** Opening RECORDS SHOWN block **

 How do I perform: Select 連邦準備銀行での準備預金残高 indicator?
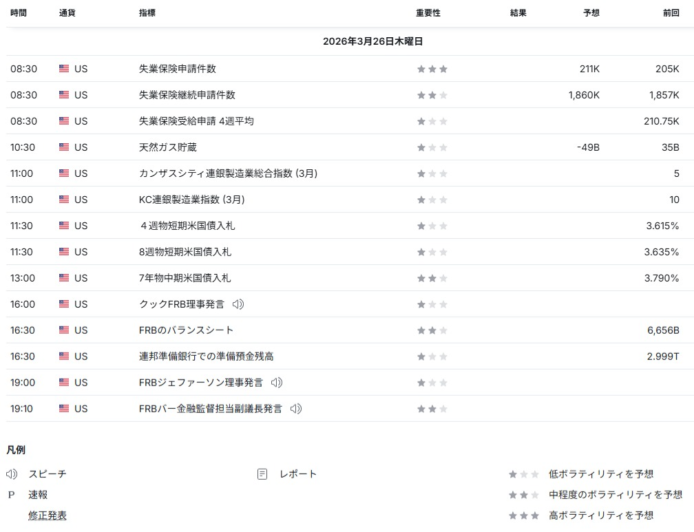(206, 356)
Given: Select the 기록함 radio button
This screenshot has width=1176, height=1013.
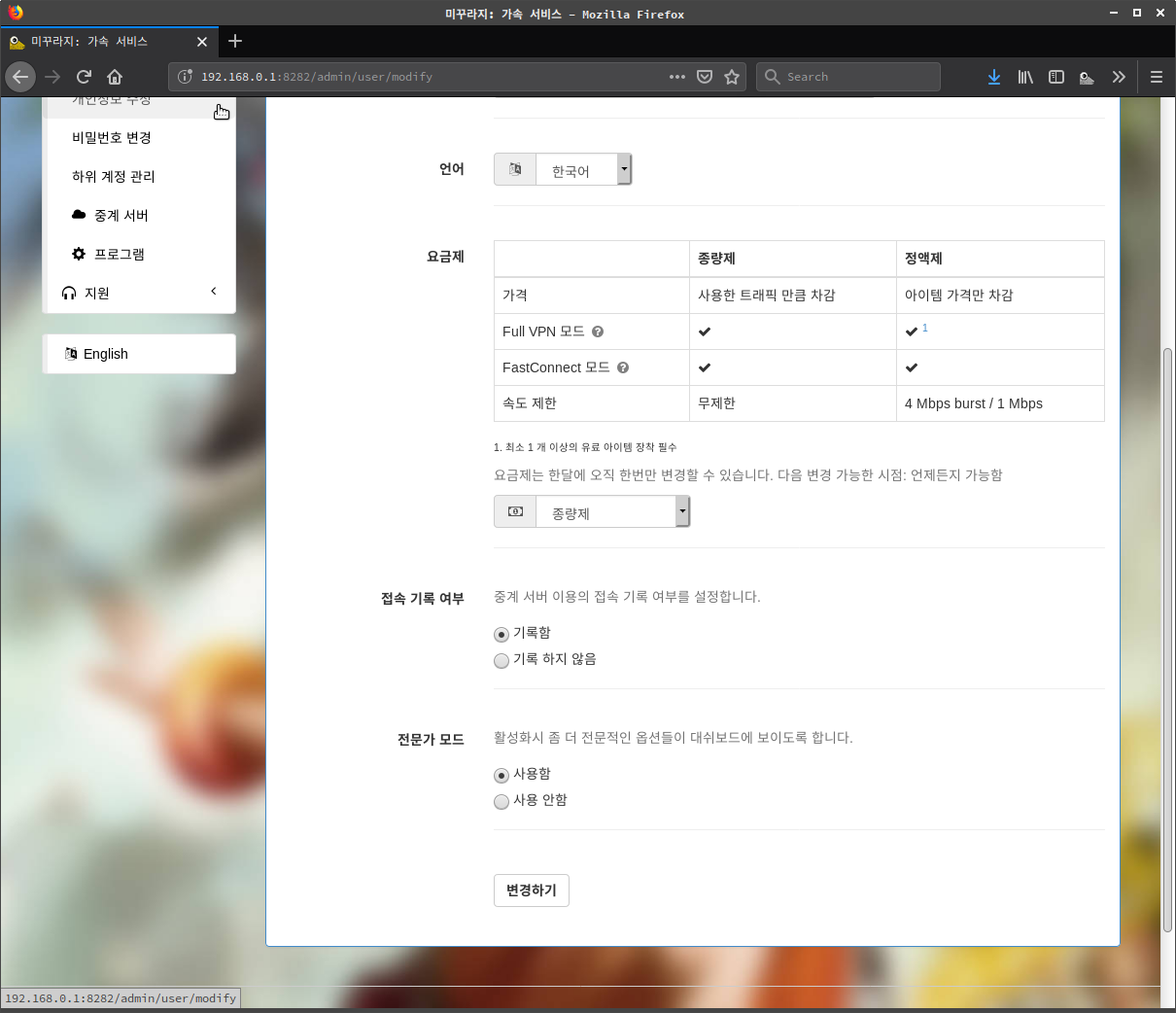Looking at the screenshot, I should pos(502,635).
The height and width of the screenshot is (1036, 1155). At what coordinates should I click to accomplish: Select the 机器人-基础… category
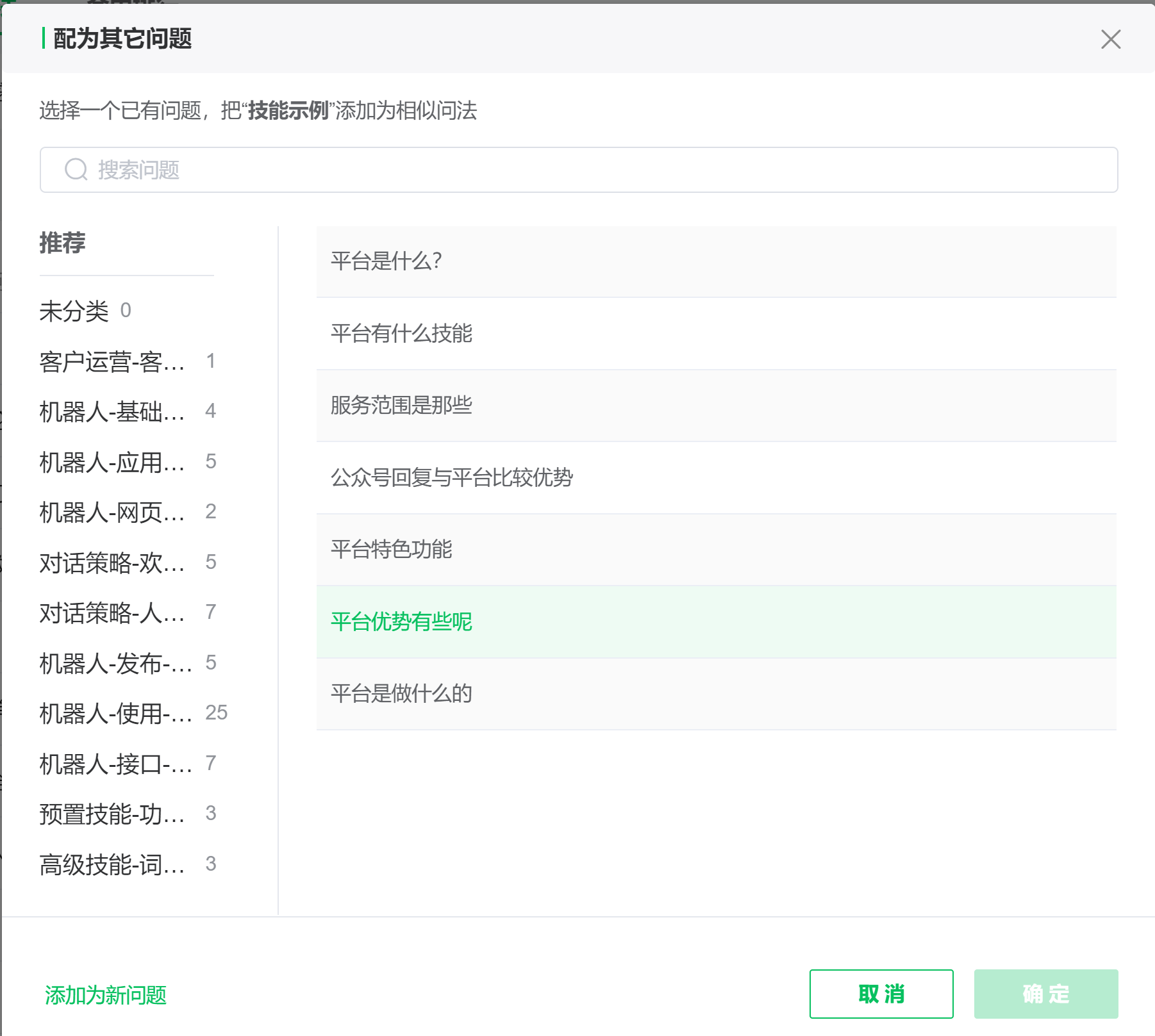point(112,411)
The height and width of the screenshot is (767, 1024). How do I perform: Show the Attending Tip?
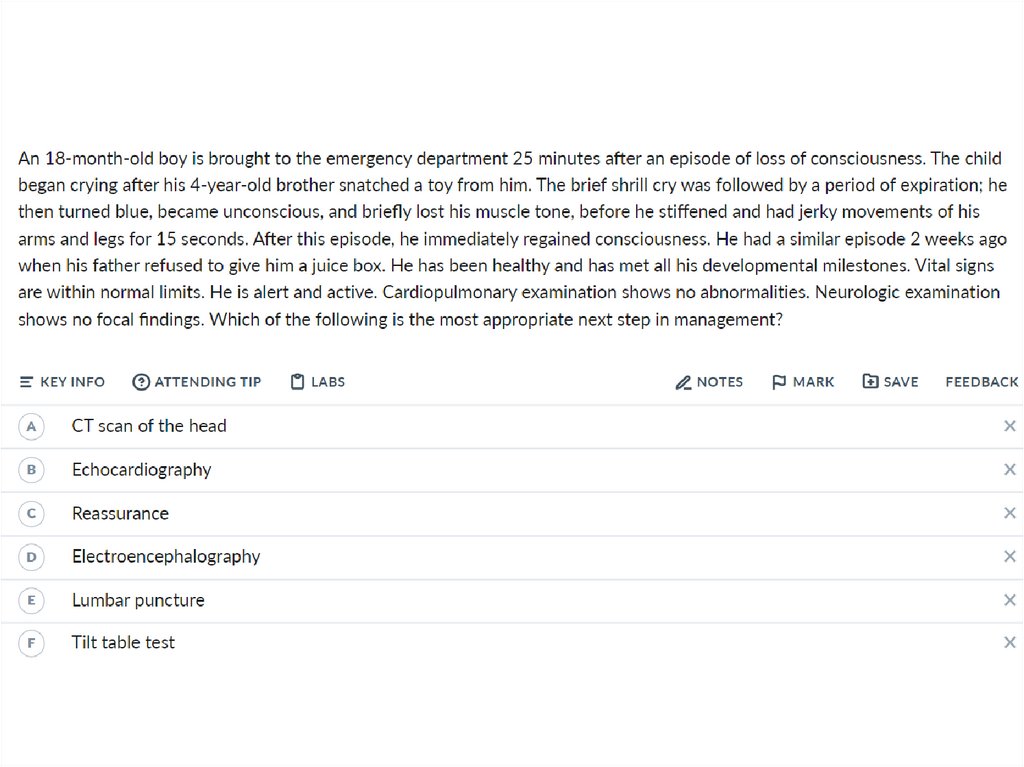(x=197, y=382)
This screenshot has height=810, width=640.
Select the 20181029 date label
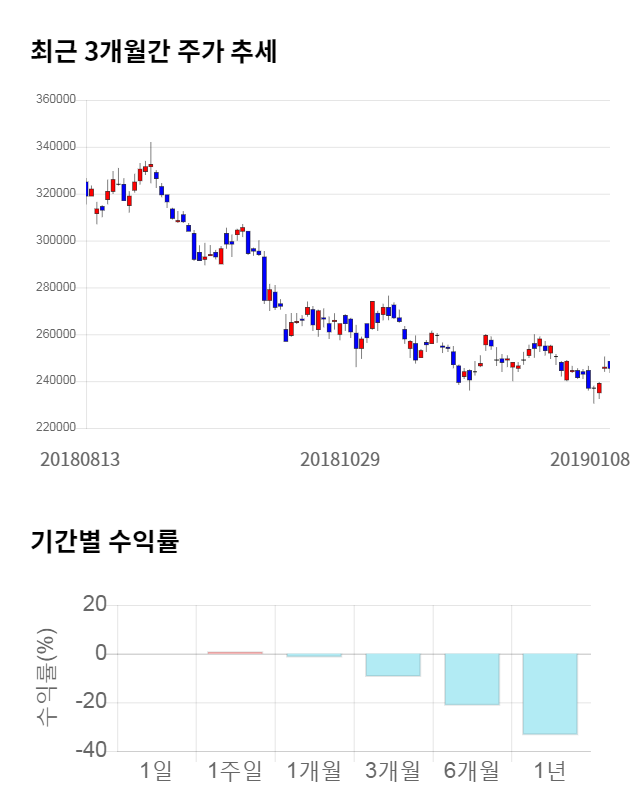click(x=340, y=459)
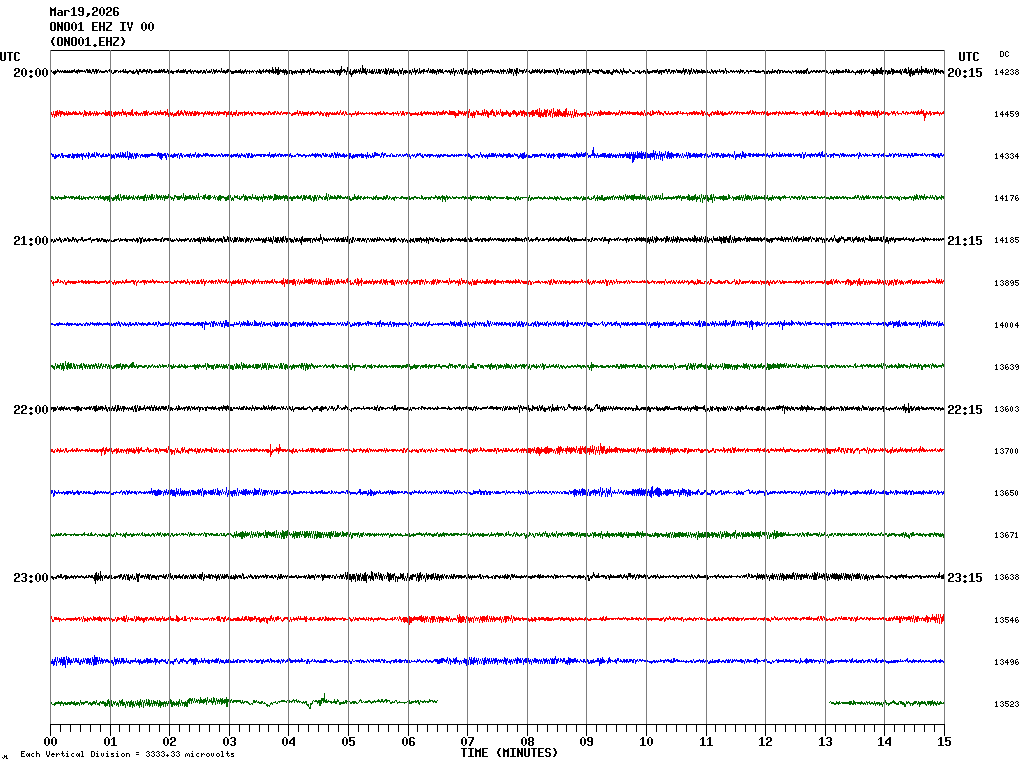The height and width of the screenshot is (768, 1024).
Task: Click the vertical division microvolts footer note
Action: click(127, 754)
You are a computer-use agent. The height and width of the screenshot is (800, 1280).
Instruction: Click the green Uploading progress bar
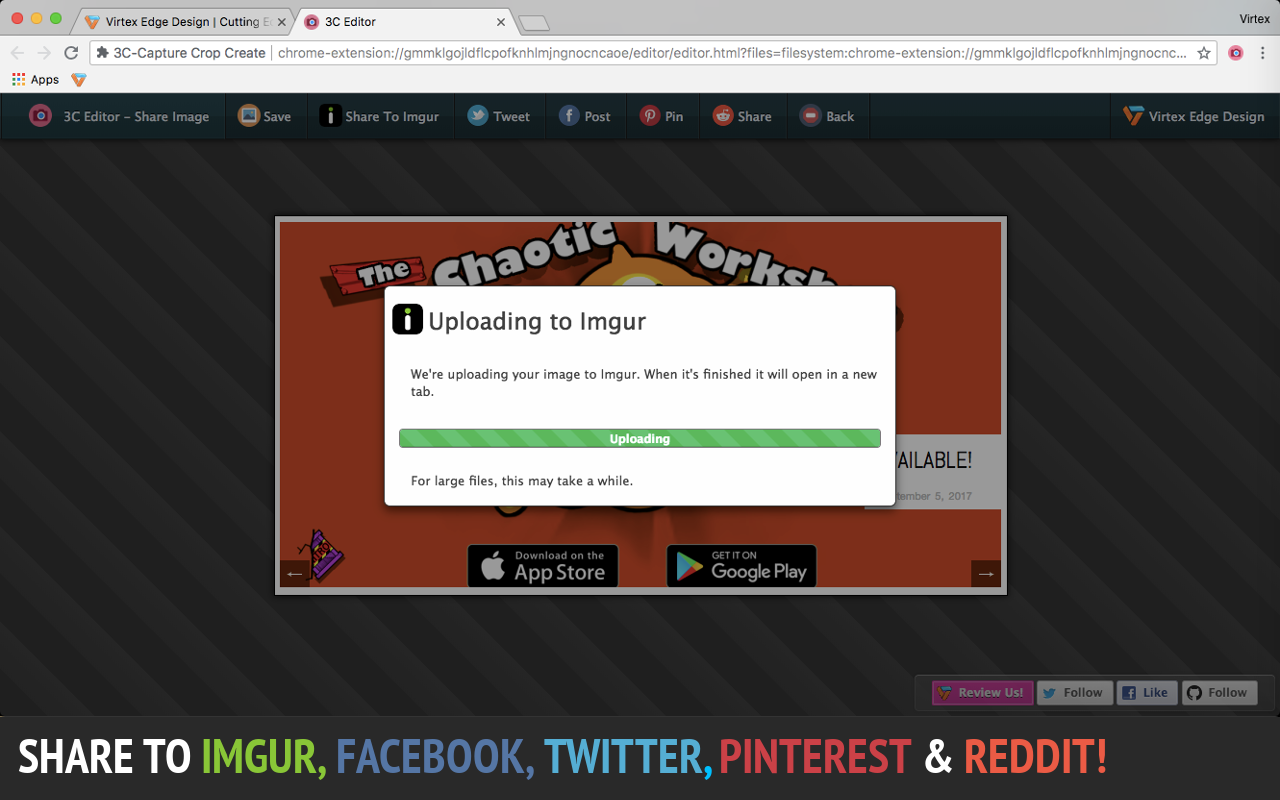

** Closing RECORDS SHOWN block **

ACTIVITY → From the first line of the listing above, repeat every line through the one holding "This screenshot has height=810, width=640.". Both ends count, and pictures stay out.

COMPLETED TASK →
 How do I perform: Select 連邦準備銀行での準備預金残高 indicator?
(206, 356)
Given: Select the 기록함 radio button
This screenshot has width=1176, height=1013.
Looking at the screenshot, I should pos(502,635).
The height and width of the screenshot is (1036, 1155). At what coordinates should I click to accomplish: Select the 机器人-基础… category
point(112,411)
The height and width of the screenshot is (767, 1024). How do I perform: Show the Attending Tip?
(x=197, y=382)
This screenshot has height=810, width=640.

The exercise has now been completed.